Al arribar al punto final de Todas las cosas y ninguna –ensayo biográfico del periodista Pedro Adrián Zuluaga sobre Fernando Molano Vargas–, pensé casi de inmediato en la tremenda idea de San Agustín sobre el grande poder del amor. En la homilía 96, al obispo de Hipona no le tiembla la pluma para escribir: “los hombres son como son sus amores, de ninguna otra cosa debe uno preocuparse en la vida sino de elegir lo que ha de amar”. El amante sale de sí, de la cárcel del yo, para asumir los rasgos de lo amado. En las poco más de 200 páginas del volumen aludido, quien lee asiste a un cortejo afectivo, al rastreo de las huellas de una ausencia. Lo anterior le encoje el corazón a los lectores de Molano Vargas: Un beso de Dick, Todas mis cosas en tus bolsillos y Vista desde una acera –su breve e intensa obra– no son nada distinto al elocuente, pero a la postre vano intento de llenar el hueco dejado por las prematuras nupcias de Diego (Hugo) con la muerte. Fernando tampoco está. Zuluaga traza un retrato de él, del vacío, con los materiales sobrevivientes al naufragio de la pobreza y el VIH: voces amigas, textos y fotografías (así ninguna se incluya en el libro).
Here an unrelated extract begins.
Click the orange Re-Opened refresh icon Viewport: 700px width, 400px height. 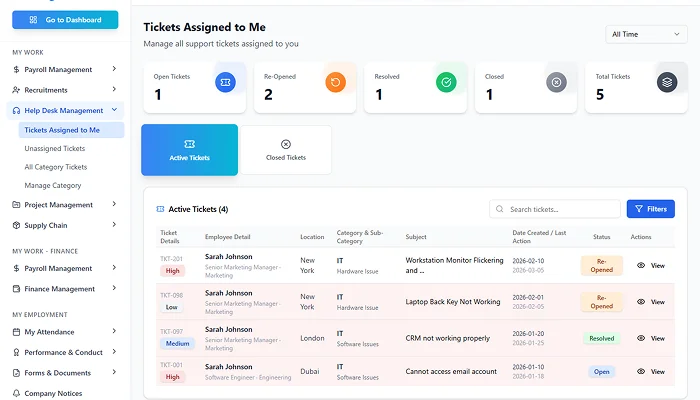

Al hacerlo –al perfilar al otro– delinea rasgos suyos: los días azules en Medellín, el riesgo y la dulzura del erotismo homosexual, la urgencia de inventar nombres para los impulsos de la carne y el alma. “(…) soy o me volví Fernando… para escribir esta elegía”, afirma Zuluaga.
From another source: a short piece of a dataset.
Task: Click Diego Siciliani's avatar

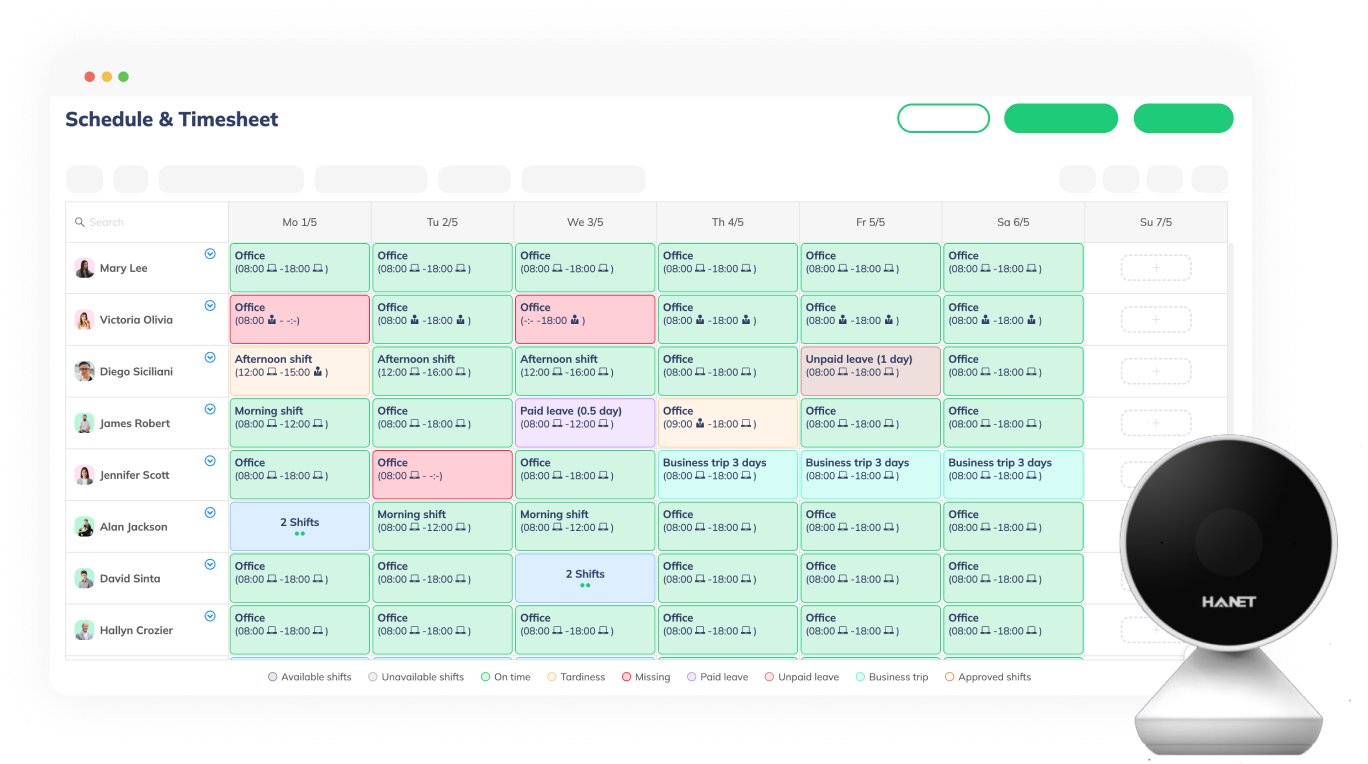Action: point(85,372)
Todas las cosas y ninguna dista mucho de ser una biografía rigurosa o una semblanza interesada en los detalles. La reportería no transpone las fronteras del círculo íntimo de Molano Vargas o de sus ángeles clandestinos: por ejemplo, de los hermanos del novelista, Zuluaga solo dialoga con uno. De Diego (Hugo) a lo largo del relato pocos datos se ofrecen. Pasa de largo por la eventual militancia de Molano Vargas en la estructura urbana de un grupo armado. A veces próximo al tono de la hagiografía, el libro pretende meta diferente: apuntalar la entrada de Molano Vargas al canon de las letras nacionales. Y, por supuesto, registrar y reivindicar la sensibilidad queer que hoy es la dominante en el debate cultural del país. Al respecto, un pasaje resulta esclarecedor: en las páginas 36 y 37 el periodista se refiere al proceso de escogencia de los ganadores de la segunda convocatoria del Concurso de Novela de la Cámara de Comercio de Medellín. Dos jurados –Héctor Abad F. y Carlos José Restrepo– se inclinan por Un beso de Dick mientras al tercero le horroriza su tema homosexual, según los diarios del autor de Angosta. El prolífico y casi olvidado Fernando Soto Aparicio era el inconforme. Zuluaga no desaprovecha la anécdota para desenvainar el puñal: “Fernando (…) hoy se lee muy poco en Colombia, mientras las lecturas del otro Fernando, el nuestro, no paran de crecer”. Las mutaciones sociales de los pueblos pueden ser estudiadas a la luz del consumo cultural. El florecimiento de la obra de Molano Vargas da cuenta, sin duda, de profundos cambios en las maneras como aquí concebimos el amor y al otro. Por fortuna, las comunidades LGBTIQ+ ya no cargan –al menos entre las clases medias urbanas– el estigma de la peste y la rareza.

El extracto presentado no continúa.